L’événement a dépassé les attentes de ses organisateurs. Plusieurs centaines de milliers de femmes ont défilé, samedi 21 janvier, à Washington, la capitale fédérale, et dans plusieurs grandes villes américaines. Une marche en forme de contre investiture du nouveau président des Etats-Unis, Donald Trump, afin de protester contre le milliardaire et ses propos machistes et misogynes.

Pour beaucoup, ce défilé ressemblait à une entrée en résistance, après la longue période de KO consécutive à l’élection surprise du candidat républicain, le 8 novembre.

Sophie Black a 25 ans et vit à Brooklyn. Elle travaille comme productrice free lance pour la télévision et a conduit jusqu’à Washington pour participer.

« Parce que je suis inquiète pour notre futur. Parce que la politique de Trump repose sur les discriminations. J’espère plus de libertés et d’interactions entre les gens »

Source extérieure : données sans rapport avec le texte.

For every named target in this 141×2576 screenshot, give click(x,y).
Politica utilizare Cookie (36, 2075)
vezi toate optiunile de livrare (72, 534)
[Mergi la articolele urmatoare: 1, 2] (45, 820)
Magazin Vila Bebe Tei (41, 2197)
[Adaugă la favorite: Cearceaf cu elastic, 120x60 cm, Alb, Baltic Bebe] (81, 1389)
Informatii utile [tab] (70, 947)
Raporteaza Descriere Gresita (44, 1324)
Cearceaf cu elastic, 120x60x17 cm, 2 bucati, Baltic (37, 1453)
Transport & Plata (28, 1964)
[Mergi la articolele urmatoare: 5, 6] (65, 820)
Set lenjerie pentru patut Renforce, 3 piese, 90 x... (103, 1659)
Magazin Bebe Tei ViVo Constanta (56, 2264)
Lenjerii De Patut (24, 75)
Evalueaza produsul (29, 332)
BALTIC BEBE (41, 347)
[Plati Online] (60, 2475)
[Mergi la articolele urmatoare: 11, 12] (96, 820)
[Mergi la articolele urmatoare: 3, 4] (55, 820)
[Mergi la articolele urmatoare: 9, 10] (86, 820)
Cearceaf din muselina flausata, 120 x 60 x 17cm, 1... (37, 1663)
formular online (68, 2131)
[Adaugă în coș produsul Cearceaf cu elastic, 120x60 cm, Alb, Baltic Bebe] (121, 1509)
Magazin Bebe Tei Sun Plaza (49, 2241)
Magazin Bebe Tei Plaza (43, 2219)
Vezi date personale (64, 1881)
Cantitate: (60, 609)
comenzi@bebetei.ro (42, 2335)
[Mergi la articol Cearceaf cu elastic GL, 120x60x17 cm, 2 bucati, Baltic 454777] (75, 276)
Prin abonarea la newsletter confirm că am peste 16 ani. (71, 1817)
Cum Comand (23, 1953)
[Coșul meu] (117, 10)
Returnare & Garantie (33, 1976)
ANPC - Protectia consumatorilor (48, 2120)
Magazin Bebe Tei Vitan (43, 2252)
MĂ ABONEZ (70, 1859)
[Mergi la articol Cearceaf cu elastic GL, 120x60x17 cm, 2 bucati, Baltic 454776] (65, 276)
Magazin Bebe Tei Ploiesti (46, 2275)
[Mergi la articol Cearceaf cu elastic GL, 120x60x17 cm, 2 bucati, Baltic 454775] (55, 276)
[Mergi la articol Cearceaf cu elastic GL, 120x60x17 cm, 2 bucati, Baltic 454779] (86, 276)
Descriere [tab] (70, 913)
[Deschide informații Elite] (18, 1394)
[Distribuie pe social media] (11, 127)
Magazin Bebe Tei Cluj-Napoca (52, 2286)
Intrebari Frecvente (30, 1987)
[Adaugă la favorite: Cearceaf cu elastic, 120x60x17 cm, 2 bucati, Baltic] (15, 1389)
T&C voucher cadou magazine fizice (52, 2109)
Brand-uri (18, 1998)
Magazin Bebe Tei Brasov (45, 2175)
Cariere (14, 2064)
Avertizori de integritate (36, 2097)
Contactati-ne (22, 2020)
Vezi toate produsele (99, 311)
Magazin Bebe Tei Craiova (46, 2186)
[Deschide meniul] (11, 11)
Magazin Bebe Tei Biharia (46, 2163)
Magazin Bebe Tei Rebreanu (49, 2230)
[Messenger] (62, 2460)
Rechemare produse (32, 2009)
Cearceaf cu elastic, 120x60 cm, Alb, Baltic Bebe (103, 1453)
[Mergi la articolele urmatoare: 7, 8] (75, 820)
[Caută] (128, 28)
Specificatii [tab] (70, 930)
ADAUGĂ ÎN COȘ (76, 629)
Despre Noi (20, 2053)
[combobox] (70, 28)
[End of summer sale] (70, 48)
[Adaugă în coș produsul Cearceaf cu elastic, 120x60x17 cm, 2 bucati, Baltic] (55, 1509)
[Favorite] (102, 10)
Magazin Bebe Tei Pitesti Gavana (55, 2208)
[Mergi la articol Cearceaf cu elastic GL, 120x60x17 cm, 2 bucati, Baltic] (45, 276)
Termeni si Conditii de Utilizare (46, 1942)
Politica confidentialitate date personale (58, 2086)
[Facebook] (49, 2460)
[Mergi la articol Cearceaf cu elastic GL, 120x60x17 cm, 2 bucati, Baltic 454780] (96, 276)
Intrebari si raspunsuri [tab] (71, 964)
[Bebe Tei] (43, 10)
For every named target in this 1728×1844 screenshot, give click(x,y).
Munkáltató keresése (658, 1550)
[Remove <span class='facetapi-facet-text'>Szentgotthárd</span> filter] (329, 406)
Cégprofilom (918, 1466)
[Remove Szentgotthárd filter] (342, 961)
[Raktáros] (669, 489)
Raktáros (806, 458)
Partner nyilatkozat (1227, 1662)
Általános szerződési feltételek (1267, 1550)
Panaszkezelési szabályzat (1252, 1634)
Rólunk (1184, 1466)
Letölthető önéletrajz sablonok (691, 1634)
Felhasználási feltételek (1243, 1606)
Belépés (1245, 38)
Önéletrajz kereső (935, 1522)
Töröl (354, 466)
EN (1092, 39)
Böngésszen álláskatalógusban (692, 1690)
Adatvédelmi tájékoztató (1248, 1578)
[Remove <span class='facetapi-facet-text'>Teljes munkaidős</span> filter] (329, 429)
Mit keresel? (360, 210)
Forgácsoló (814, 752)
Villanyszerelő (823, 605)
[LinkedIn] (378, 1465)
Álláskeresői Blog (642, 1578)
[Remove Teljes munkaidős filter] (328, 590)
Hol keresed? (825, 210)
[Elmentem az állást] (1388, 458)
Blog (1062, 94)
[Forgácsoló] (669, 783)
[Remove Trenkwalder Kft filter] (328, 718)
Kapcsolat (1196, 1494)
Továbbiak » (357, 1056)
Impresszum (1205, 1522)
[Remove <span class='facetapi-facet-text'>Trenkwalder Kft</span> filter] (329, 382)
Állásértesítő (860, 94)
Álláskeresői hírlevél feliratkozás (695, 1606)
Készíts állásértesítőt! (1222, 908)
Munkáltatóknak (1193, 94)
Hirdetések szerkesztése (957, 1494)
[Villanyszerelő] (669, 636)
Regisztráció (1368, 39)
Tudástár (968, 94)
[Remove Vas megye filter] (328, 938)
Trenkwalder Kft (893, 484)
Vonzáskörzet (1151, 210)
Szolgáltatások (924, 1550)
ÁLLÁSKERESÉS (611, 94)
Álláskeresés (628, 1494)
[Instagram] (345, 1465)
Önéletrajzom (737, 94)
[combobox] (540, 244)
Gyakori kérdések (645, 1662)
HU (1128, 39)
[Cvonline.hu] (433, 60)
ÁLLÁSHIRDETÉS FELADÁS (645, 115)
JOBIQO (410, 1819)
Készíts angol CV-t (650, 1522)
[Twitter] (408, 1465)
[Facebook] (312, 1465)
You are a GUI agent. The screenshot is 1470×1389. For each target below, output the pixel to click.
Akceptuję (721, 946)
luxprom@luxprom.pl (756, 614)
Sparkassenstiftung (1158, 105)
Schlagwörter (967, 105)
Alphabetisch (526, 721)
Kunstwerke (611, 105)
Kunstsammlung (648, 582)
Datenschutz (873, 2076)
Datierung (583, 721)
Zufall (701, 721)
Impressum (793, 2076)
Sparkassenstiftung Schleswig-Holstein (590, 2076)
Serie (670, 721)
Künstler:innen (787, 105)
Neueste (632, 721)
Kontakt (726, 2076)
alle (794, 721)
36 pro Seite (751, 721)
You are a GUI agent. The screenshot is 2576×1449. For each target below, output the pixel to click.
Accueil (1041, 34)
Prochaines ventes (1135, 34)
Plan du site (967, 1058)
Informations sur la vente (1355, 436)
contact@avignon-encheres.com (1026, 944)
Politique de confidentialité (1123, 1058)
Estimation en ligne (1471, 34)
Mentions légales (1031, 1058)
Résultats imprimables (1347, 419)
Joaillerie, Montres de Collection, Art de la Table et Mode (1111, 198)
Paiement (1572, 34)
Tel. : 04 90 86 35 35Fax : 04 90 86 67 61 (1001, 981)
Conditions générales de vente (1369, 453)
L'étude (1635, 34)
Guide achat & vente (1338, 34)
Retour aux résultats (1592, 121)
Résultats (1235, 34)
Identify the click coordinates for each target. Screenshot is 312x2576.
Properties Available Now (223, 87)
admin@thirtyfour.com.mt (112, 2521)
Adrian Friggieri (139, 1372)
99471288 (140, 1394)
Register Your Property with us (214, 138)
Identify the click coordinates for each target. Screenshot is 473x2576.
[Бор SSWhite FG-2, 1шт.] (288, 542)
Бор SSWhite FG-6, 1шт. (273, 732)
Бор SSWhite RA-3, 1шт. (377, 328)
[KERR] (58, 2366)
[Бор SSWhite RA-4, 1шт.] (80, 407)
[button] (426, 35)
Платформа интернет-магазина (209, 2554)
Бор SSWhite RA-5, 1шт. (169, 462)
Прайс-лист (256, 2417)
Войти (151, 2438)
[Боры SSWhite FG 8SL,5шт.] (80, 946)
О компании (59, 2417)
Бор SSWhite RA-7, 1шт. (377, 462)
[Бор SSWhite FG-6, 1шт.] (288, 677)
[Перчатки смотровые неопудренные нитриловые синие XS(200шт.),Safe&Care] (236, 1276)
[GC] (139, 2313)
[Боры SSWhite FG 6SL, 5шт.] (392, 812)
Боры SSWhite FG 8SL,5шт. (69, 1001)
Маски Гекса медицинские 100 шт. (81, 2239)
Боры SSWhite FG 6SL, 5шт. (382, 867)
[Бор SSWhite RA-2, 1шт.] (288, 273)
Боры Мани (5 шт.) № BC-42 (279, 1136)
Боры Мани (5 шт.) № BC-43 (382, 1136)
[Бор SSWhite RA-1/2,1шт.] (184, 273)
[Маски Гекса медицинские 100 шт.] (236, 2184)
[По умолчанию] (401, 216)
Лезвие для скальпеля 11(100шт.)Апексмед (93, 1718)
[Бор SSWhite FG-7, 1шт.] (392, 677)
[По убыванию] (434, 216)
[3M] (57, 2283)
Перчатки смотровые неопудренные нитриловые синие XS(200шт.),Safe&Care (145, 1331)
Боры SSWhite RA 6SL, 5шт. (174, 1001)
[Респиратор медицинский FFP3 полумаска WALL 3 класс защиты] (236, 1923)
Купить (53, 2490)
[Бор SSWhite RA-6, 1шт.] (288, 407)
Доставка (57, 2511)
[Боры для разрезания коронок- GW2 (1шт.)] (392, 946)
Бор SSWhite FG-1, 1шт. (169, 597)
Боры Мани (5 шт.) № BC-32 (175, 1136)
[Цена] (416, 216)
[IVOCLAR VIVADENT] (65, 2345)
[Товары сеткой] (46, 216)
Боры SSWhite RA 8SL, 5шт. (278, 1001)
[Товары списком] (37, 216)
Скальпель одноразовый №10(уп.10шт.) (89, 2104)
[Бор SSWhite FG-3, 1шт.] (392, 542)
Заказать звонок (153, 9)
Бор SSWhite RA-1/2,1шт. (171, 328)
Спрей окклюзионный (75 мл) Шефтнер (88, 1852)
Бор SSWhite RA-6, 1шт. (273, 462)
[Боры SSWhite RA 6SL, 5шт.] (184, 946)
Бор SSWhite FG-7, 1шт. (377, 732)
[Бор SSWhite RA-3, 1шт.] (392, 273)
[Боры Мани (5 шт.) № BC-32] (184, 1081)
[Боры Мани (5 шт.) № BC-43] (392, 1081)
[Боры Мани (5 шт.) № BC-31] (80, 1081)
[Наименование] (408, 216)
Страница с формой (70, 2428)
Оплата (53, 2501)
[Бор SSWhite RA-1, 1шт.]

Elle s’appelle Kathie (au centre) et est accompagnée de deux amis : Logan et Erin. Tous trois viennent de Richmond, en Virginie. | Pierre Bouvier - Le Monde

Avec son t-shirt de Planned Parenthood, la plus grande organisation de planning familial, menacée par les propos du candidat Donald Trump, Kathie vient, elle, de Richmond, en Virginie. Elle est accompagnée de deux amis : Logan et Erin, eux aussi de Richmond.

« Les droits des femmes font partie des droits de l’homme. Tous les Américains, peu importe pour qui ils ont voté, doivent voir leurs droits être protégés. Et je crois que la réponse du président Trump ne sera qu’une série de tweets, parce qu’il n’est que tweets et zéro actions. Il ne fera rien pour nous, il va falloir qu’on s’en occupe nous-même. »

Emily Hill est venue en voiture de Cape Cod, dans le Massachusetts. Comme beaucoup, elle est encore sonnée par le résultat de l’élection :

« Je suis là, parce qu’il fallait faire quelque chose. Je voudrais faire plus, mais je suis là, déjà, pour le moment »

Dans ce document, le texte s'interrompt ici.